Lover's Complaint and To the Queen

A very interesting article has appeared in the best internet think-journal, Slate. By Ron Rosenbaum, who's on our advisory board (but didn't have anything to do with the decision in question), it discusses our exclusion of "Lover's Complaint" and inclusion of "To the Queen" in the Complete Works. Here's the link: do read it.

But some clarification is needed. We have not thrown the Complaint out of the entire edition. We have edited and annotated it, and it's here on this website. Furthermore, it will be included -- as will The Passionate Pilgrim -- in our edition of the Sonnets and Poems forthcoming next April. It was excluded from the print Complete because the argument of Vickers and others did enough to persuade us (mainly me, JB) that it belongs in the category of dubia -- uncertain attribution -- along with certain of the Passionate Pilgrim poems and the possibly Shakespearean scenes in Edward III and Arden of Faversham, which we've also edited on the website.

It was only possible to include 2576 pages in the Complete Works. That meant we had to make tough inclusion/exclusion decisions at the margins, and since it is an RSC, a theatre-focused, edition, the Complaint was the loser.

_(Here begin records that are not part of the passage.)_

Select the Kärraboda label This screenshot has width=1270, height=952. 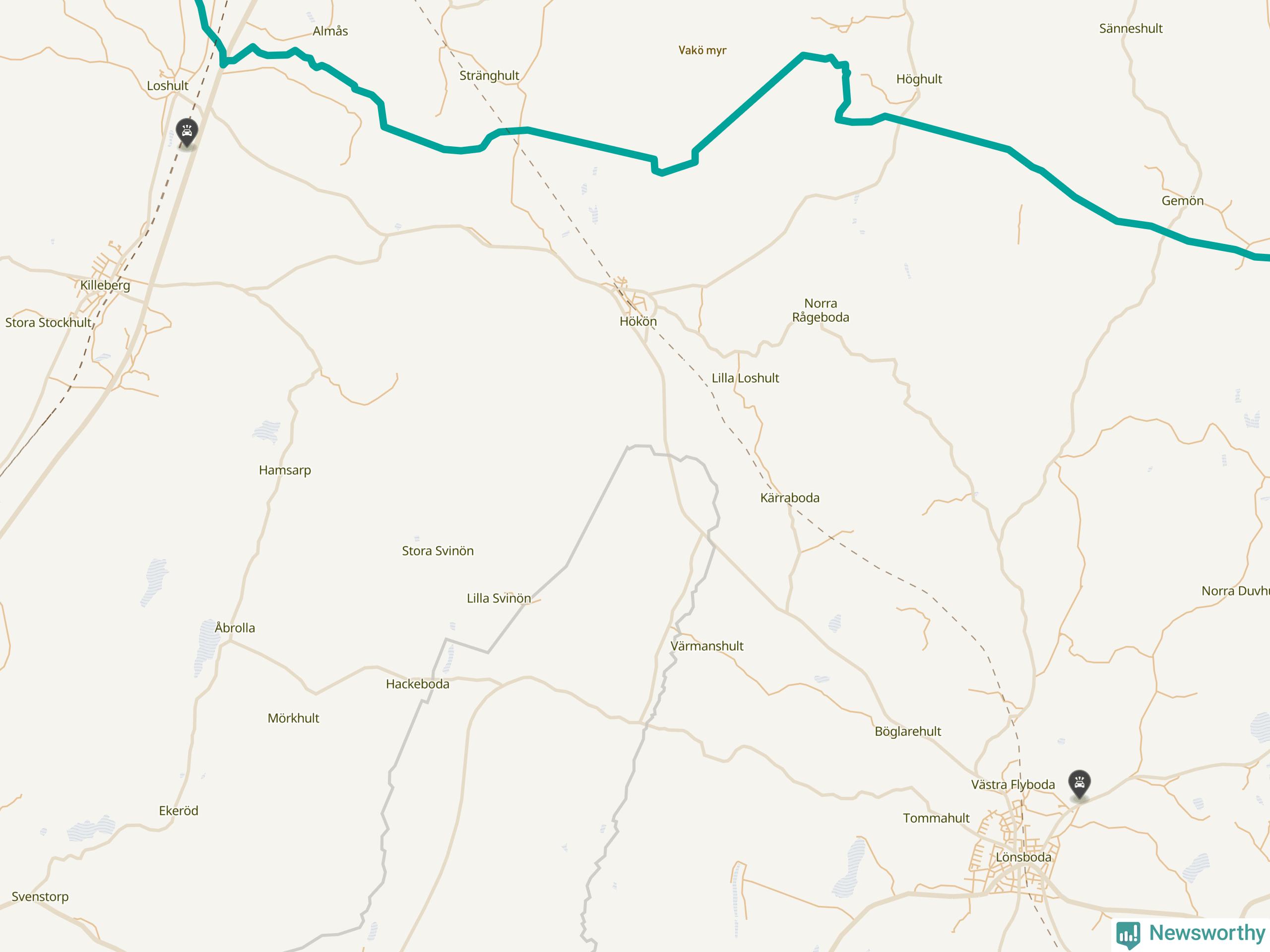pos(790,498)
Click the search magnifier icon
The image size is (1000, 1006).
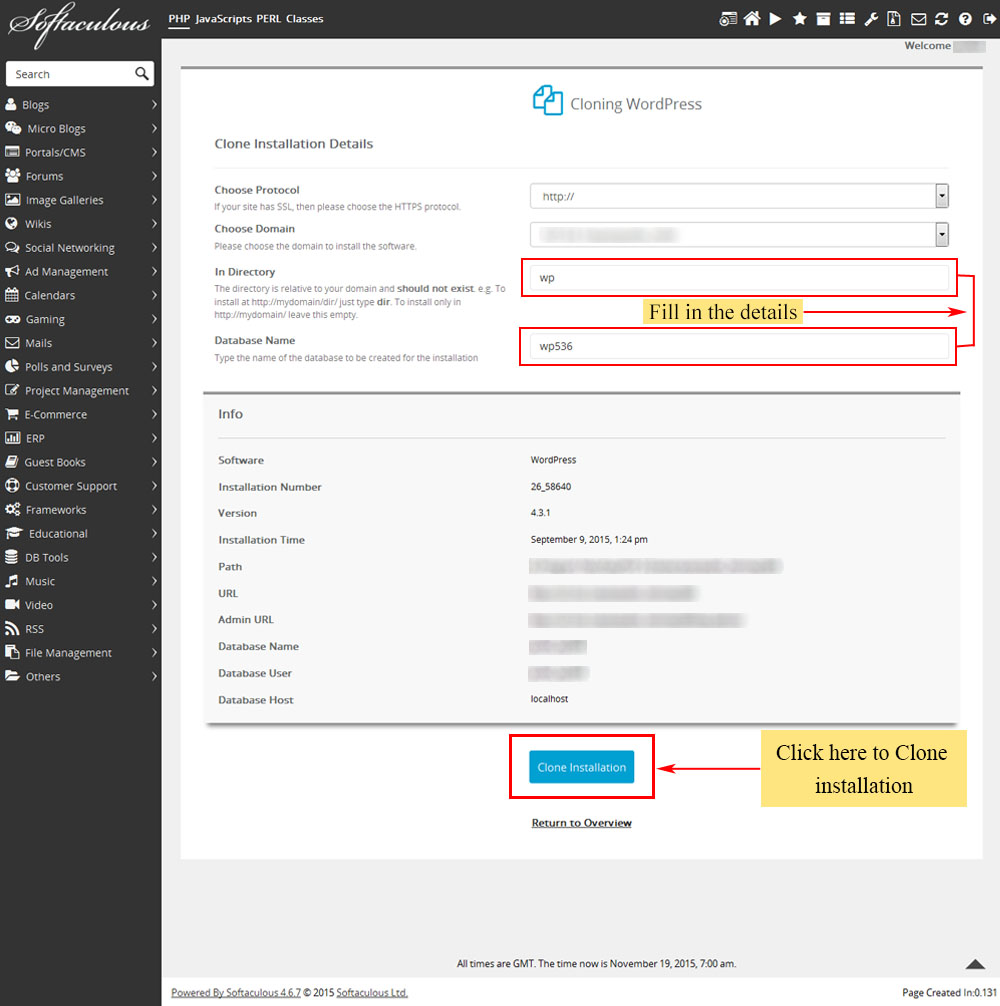(x=142, y=74)
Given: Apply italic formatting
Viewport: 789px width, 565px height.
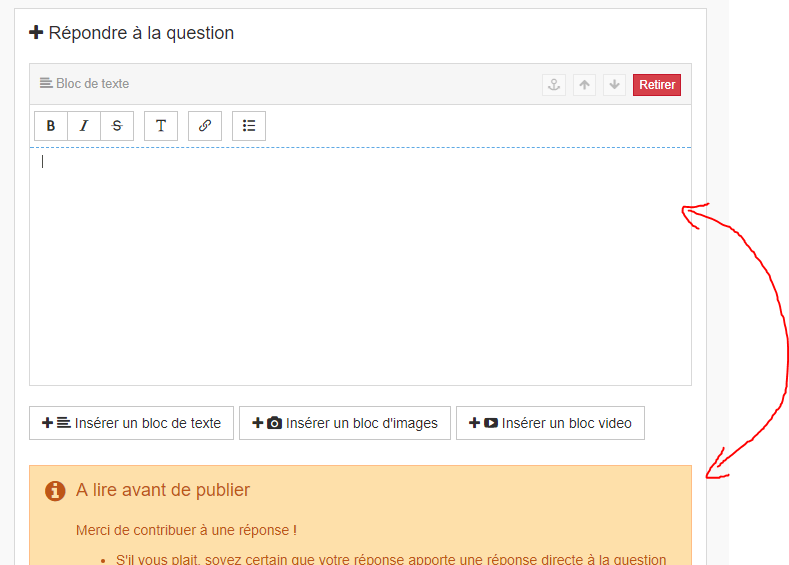Looking at the screenshot, I should (84, 126).
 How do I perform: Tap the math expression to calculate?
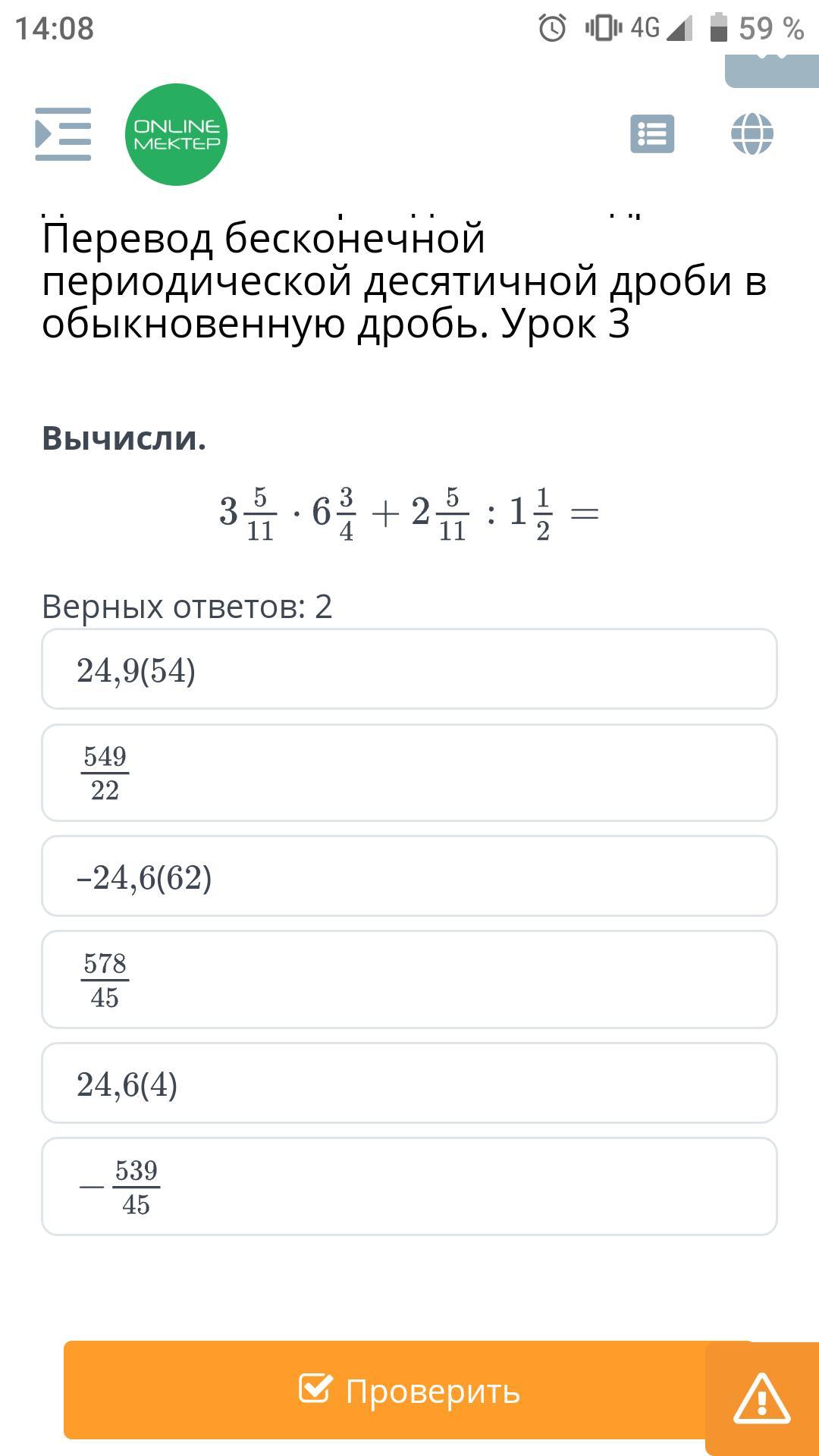[x=410, y=514]
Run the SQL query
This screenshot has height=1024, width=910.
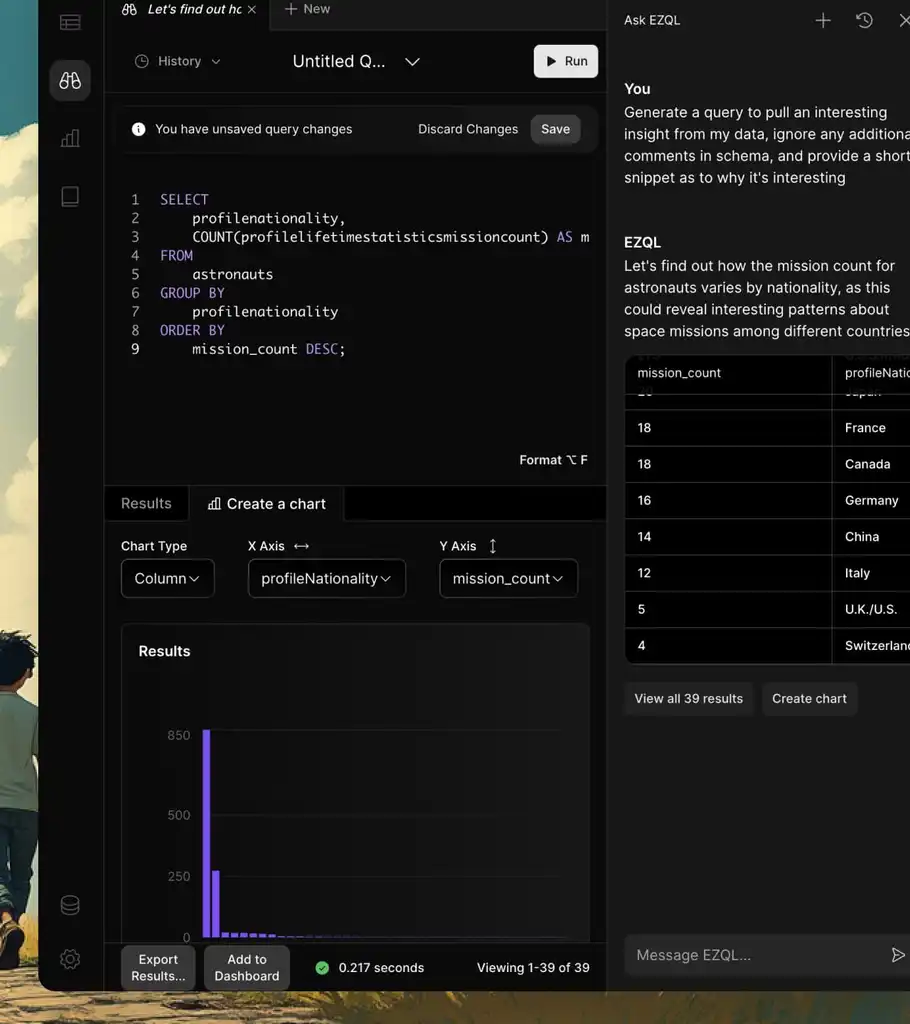(x=565, y=61)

"To the Queen" -- which we call an "epilogue" but the scholar Mick Hattaway has recently, interestingly, suggested may actually have been a post-performance prayer of a kind that was customary at court performances -- was included because it provides a rare window onto an original Shakespearean performance. The provenance is very strong and, when it was played on the Stratford stage by Nicholas Day soon after publication, it sent an authentically Shakespearean shiver down the spines of all who were present. Maybe it was a bit risky, a bit provocative, to give it an upgrade when we were giving Lover's Complaint and Passionate Pilgrim downgrades -- though, to repeat, not ejections -- but taking risks and provoking debates is one of the things most worthwhile about the editorial project. And Rosenbaum's piece is a most welcome addition to the debate.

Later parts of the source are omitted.